How to FPV: Newbies thread - New Multirotor tuning video

Newbies to FPV please post your questions in this thread and we will try to answer them!

In the USA, you are required by law to hold an amatuer radio license for all FPV transmitters (including UHF radios) unless specifically marked as FCC part 15 compliant. To my knowledge the only units that are legal for use without a HAM license are the TBS Greenhorn and the Iftrontech Nano Stinger.

This page will be continually updated to ensure everything is relevant. No need to read the entire thread. It's all right here.

We see the same questions repeated over and over again from people wanting to get into this aspect of aviation. Attached is a document I put together covering most of the questions newcomers have for FPV and included many of the questions they should have as well. The document deliberately leaves equipment out of most of it's pages. The reason is that the equipment is usually subject to opinion on what is good and what is not. I also am affiliated with certain FPV vendors and do not want to appear biased in anyway. However, I will say that Hobby King equipment historically has performed measurably worse than anything the FPV vendors sell.
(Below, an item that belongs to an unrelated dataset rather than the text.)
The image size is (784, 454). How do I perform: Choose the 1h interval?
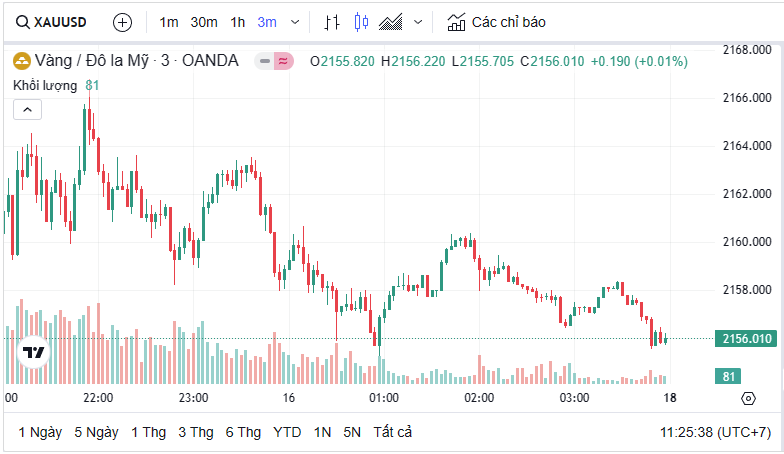coord(237,22)
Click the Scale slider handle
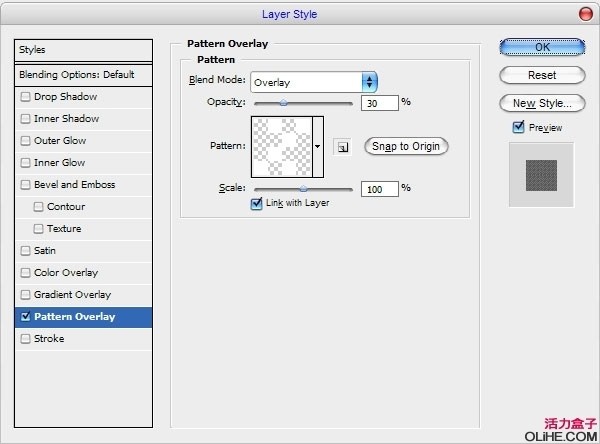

When in doubt, buy from a specialized FPV vendor.

How-to videos!

FPV Basics
How to be successful in FPV Part 1 - What is FPV? (3 min 29 sec)

Selecting the proper airframe
How to be successful in FPV part2 - Choosing an airplane (0 min 0 sec)

FPV video system and Frequency selection
How to be successful in FPV part3 - The video system explained (0 min 0 sec)

FPV Antenna Selection
How to be successful in FPV part 4 - The antenna system (9 min 15 sec)

How to build a ground station
How to be successful in FPV part 5 - The ground station (7 min 31 sec)

Advanced FPV systems
How to be successful in FPV - Part 6 Advanced systems (6 min 25 sec)

How to wire it up:
How to be successful in FPV part 7: Wiring it up (12 min 17 sec)

Making your first flights:
How to be successful in FPV part 8: Your first flights (5 min 17 sec)

Radio Communication Explained
How to be successful in FPV part 9 - Radio Communication (19 min 20 sec)

How to make a long range flight (and what can go wrong in the process)
How to be successful in FPV part 10 - Long Range flying (20 min 7 sec)

How to make a night flight
Success in FPV Part: 11 - The Night Flight (16 min 36 sec)

What tools you need (and how to use them)
Success in FPV part12 - Tools of the trade (14 min 55 sec)

Trouble Shooting your video link
Success in FPV part 13 - Trouble shooting (11 min 5 sec)

FPV Racing - Getting the most in the air that you can
Success in FPV part 14: Racing FPV (10 min 48 sec)

Multirotor tuning how-to
Success in FPV part 15 - Multirotor tuning (9 min 18 sec)

Advanced Multirotor PID tuning
Success in FPV part 16 - PID tuning explained (6 min 0 sec)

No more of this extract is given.